No metrics != No problem

Leaders in too many countries pretended there was not a local outbreak when it was the best time to combat COVID-19. China did not admit human to human transmission until January 20th, 2020, more than 40 days after the first confirmed case on December 8th, 2019. United States continued to downplay the threat while it did not even allow private labs to test for SARS-CoV-2, the coronavirus responsible for COVID-19. Official denials are the best catalyst for such an infectious virus, and it capitalized on the opportunity. In countries where testing was done early and widely, the situation seems to be under control.

Of course there is always an opportunity cost with overreaction, and leaders have every reason1 to not sacrifice the economy for an unknown threat whose impact might be big or small. I believe that is exactly why it is key to collect data before taking action, because the appropriate action needs to be data-driven instead of wishful thinking.

I have learned this lesson the hard way myself. There was this key project on my team’s road map last half to speed up our tooling. It was so important that everyone agreed we should do it. That included every engineer on my team, every engineer using our infrastructure tooling, and every manager supporting those teams. The engineers wrote a proposal, got it reviewed and dove right into execution. Everything seemed perfect, except that they did not bother with metrics. I tried to nudge them to start with plotting operation durations. “We could always create a chart after it is shipped”, said the team.
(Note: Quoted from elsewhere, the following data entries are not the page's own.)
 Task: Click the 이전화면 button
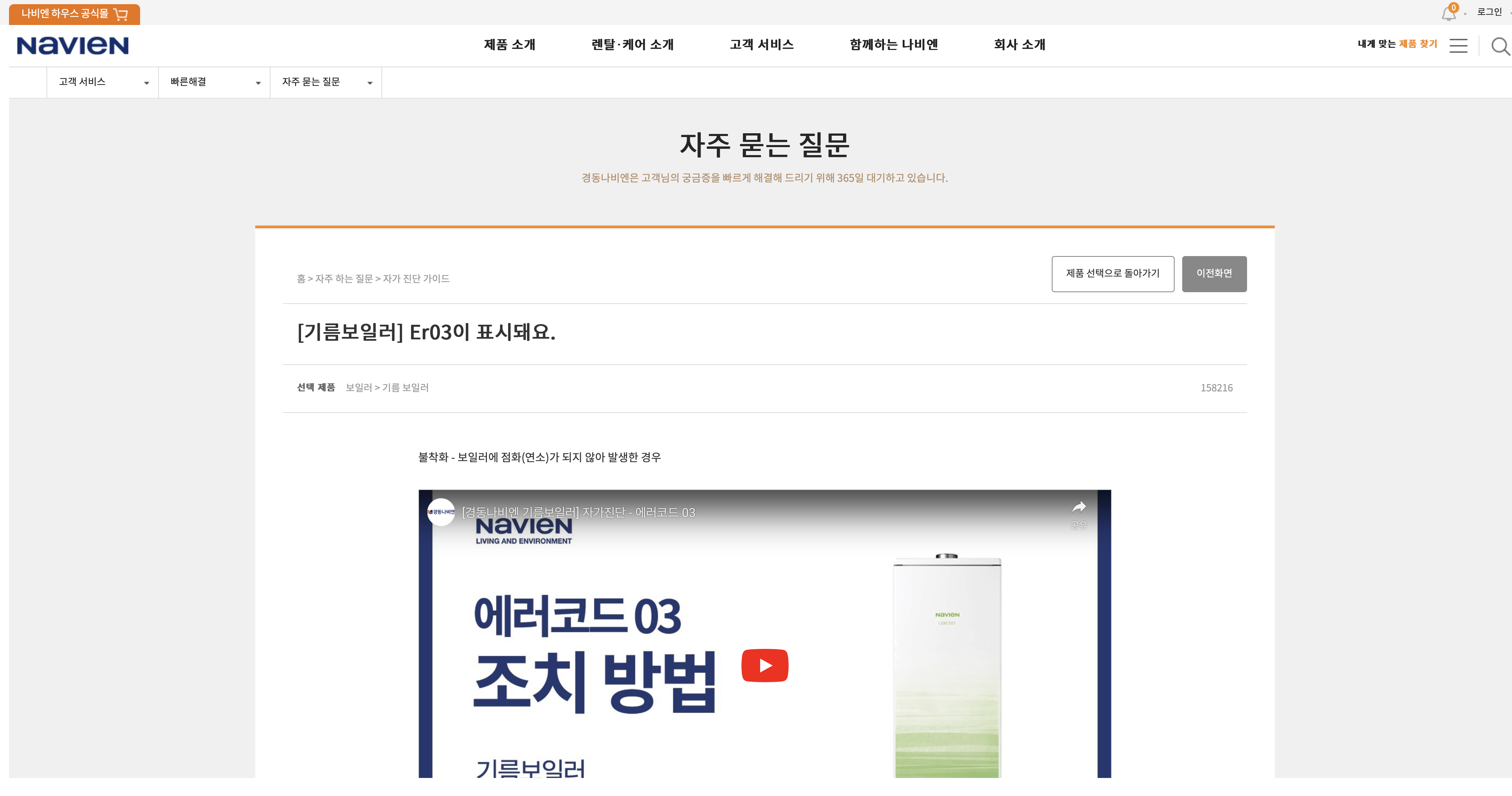point(1214,274)
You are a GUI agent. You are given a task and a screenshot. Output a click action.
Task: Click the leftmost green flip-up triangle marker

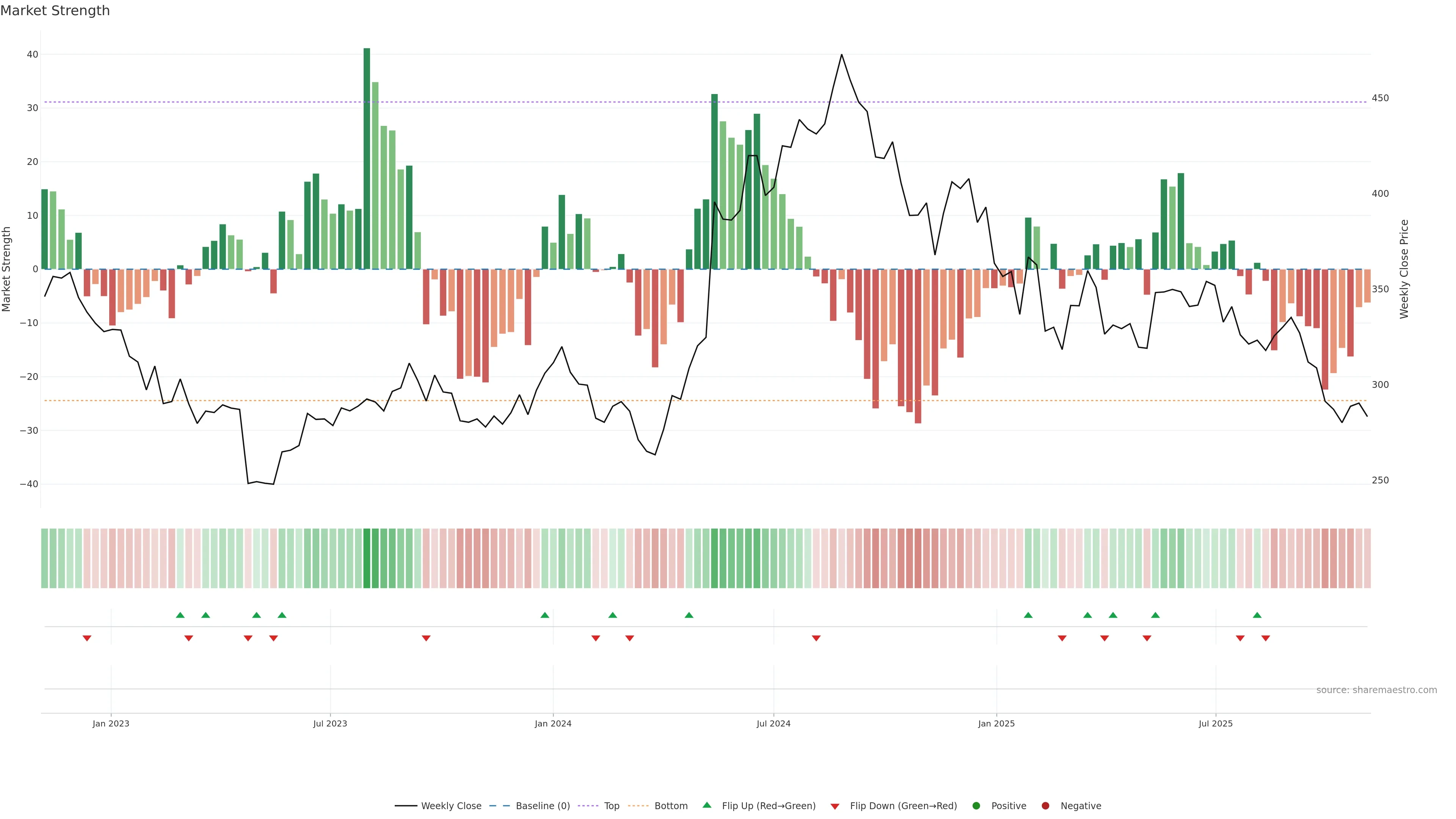tap(180, 615)
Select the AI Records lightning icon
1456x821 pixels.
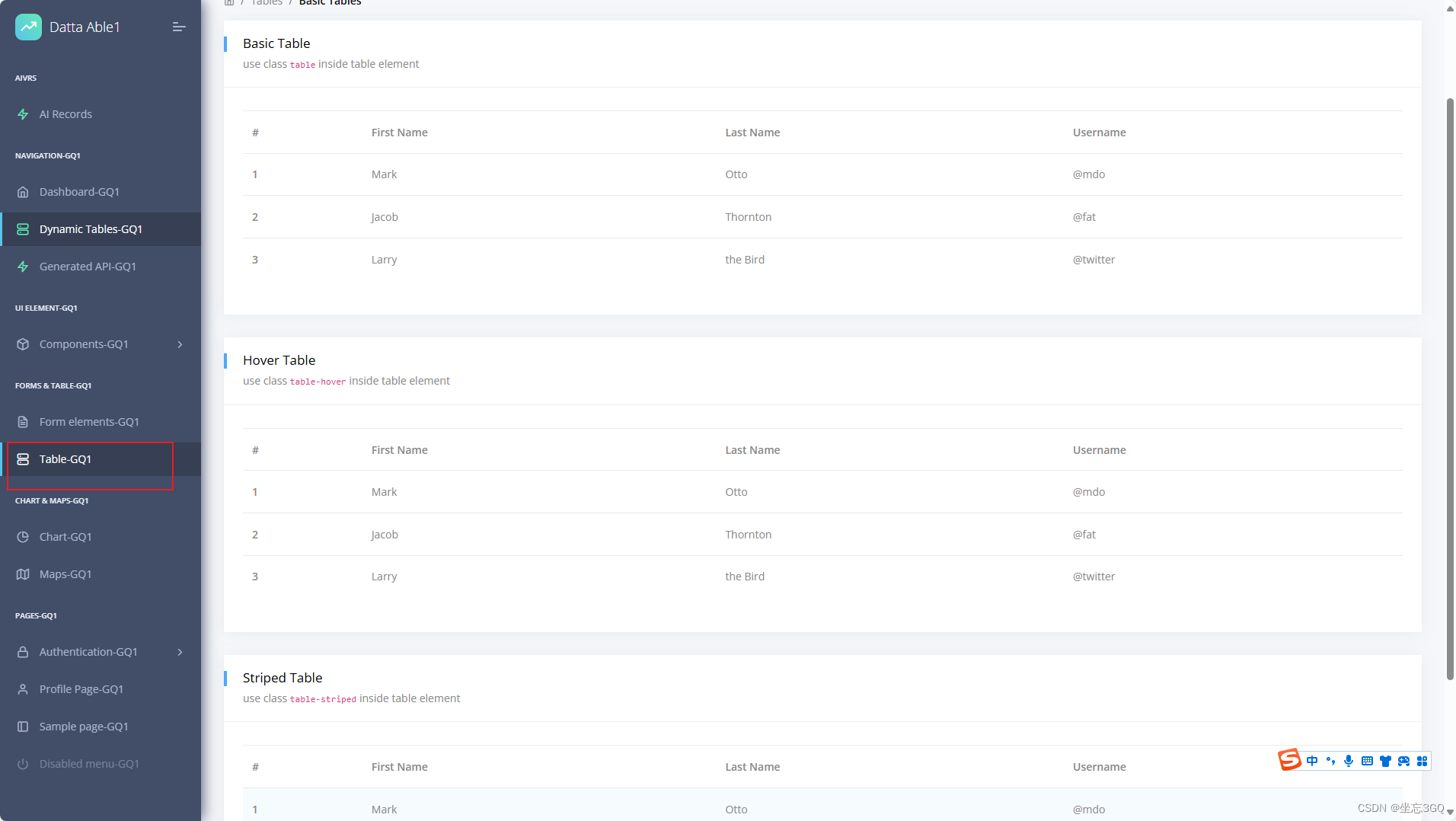click(24, 113)
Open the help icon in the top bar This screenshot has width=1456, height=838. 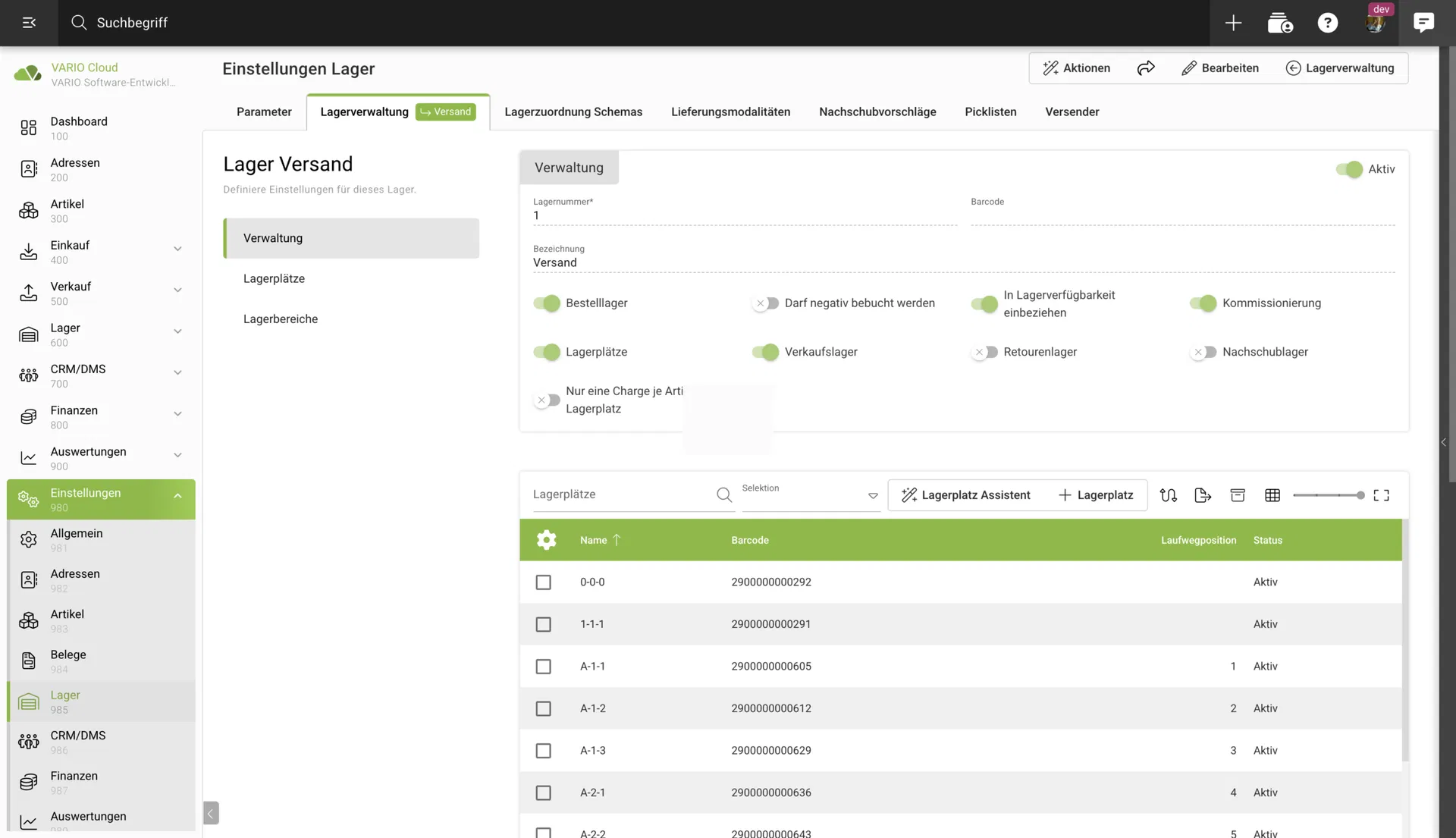click(x=1327, y=23)
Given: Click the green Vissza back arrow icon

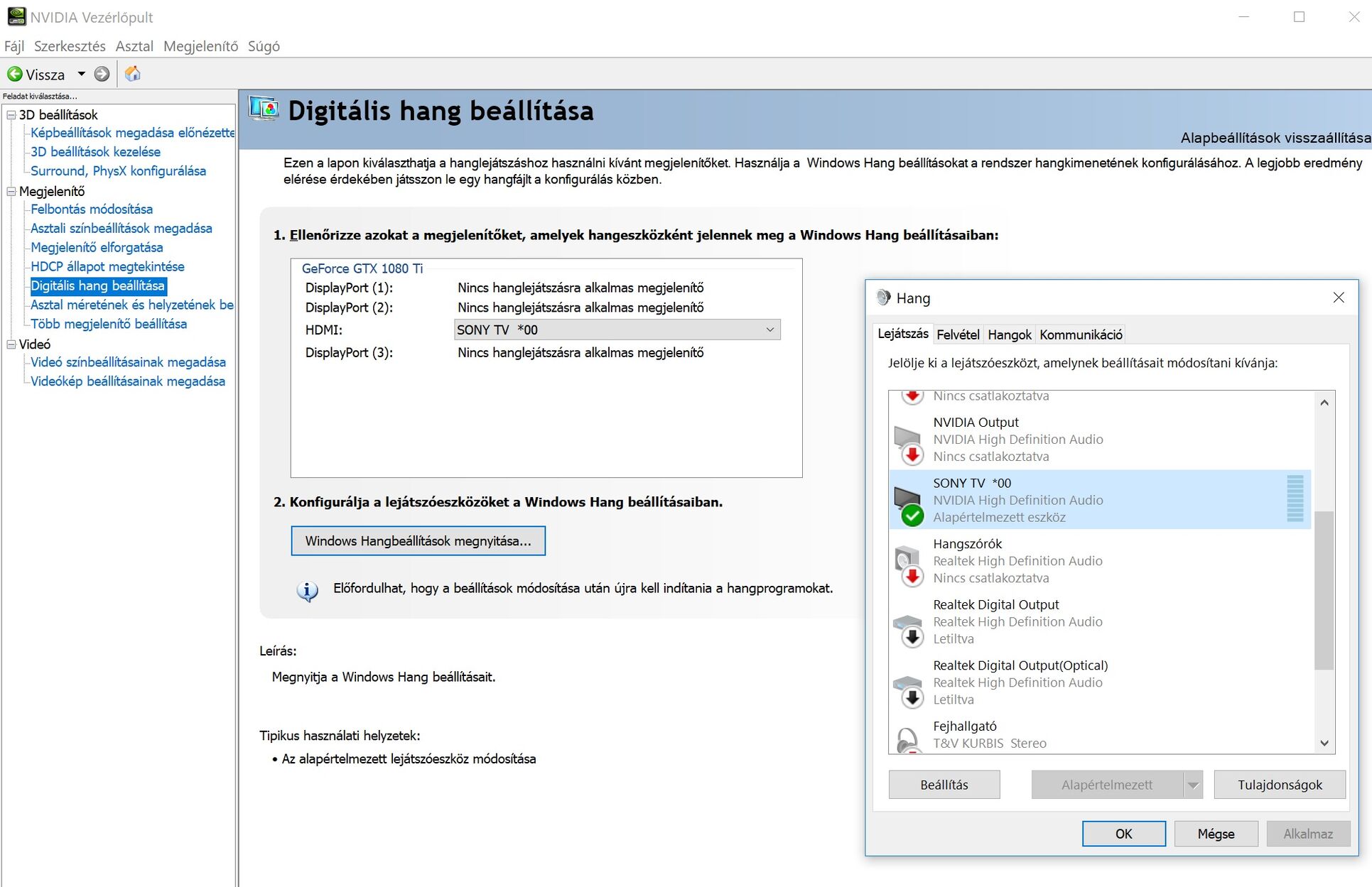Looking at the screenshot, I should coord(14,74).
The originally scheduled release date had come and gone. The team were hard at work. Most weekly project updates were on track, but the project was nowhere near shipping. It was okay to miss the target. Estimation was hard anyway. The problem was that we did not know quantitatively how much progress was made, because there was no data to show for it. It also made it hard to predict how much longer the project would take. We eventually shipped the project after another couple of months and retroactively added metrics, but I wished I had insisted from the beginning. Had we had ongoing measurement of the operation durations, I could have caught the off-track signal earlier and intervened. I could have helped the team fight their perfectionism and deliver timely, incremental improvements.

Agree on good metrics

Metrics are only effective when the team agree they are good metrics. It would not be as effective if I imposed certain metrics upon my team, however reasonable those metrics seemed. Otherwise we would spend too much time debating the merits of the metrics. The precious time should instead be spent moving the metrics towards the right direction.

The US federal and state governments failed spectacularly in this regard. Take a look at the data compiled by the COVID Tracking Project, and one will be astonished by the inconsistency among numbers reported by different states. Read the footnotes for each state if you need persuasion. In fact the project leaders tweeted data quality grades and urged states to report higher quality, consistent data.

An interesting thought experiment is, if you were the leader in charge of COVID-19 response, what would you do in terms of measuring it? I have been contemplating this for a while, and here are my ideas:

  • Collect testing data, including number of positive, negative and total tested cases. The derived positive ratio could be used to inform if testing capacity is enough. If the positive ratio were too high, testing would need to be rapidly scaled up to cover more people.
  • Pivot testing data among some dimensions, including geographic area, age group, and symptom severity. These data points again can be used to inform future mitigation strategy.
  • Publish daily updates with aggregate numbers and historical daily increases. Visualize them in charts.
  • Publish total numbers along with per-capita numbers. Do it for the aggregate numbers and for each geographic area. This can be used to identify hot spots.
  • Influence other leaders to adopt a consistent set of data collection and reporting requirements.

Measure to improve

As the saying goes, if you cannot measure it, you cannot improve it. I am grateful to learn the metrics lesson again in this unforeseeable fashion. This tragic development underscores the importance of performing good measurements early. Here is hope that governments across the world would take actions to measure and to contain the pandemic.

  1. There is a sad explanation of government inaction based on incentive theory. No one would thank the home inspector for pointing out fire risk, but everyone would thank the firefighter who saved them from a burning house. The government is not incentivized to take early actions when, ironically, it is the easiest to contain the risk, because people would not believe how serious the problem could be. Instead, the government has every reason to wait until the risk is fully clear when it can show up as a savior to its people. People in East Asian countries are still terrified by the SARS outbreak in 2003. Therefore their governments are motivated to contain COVID-19 from day one.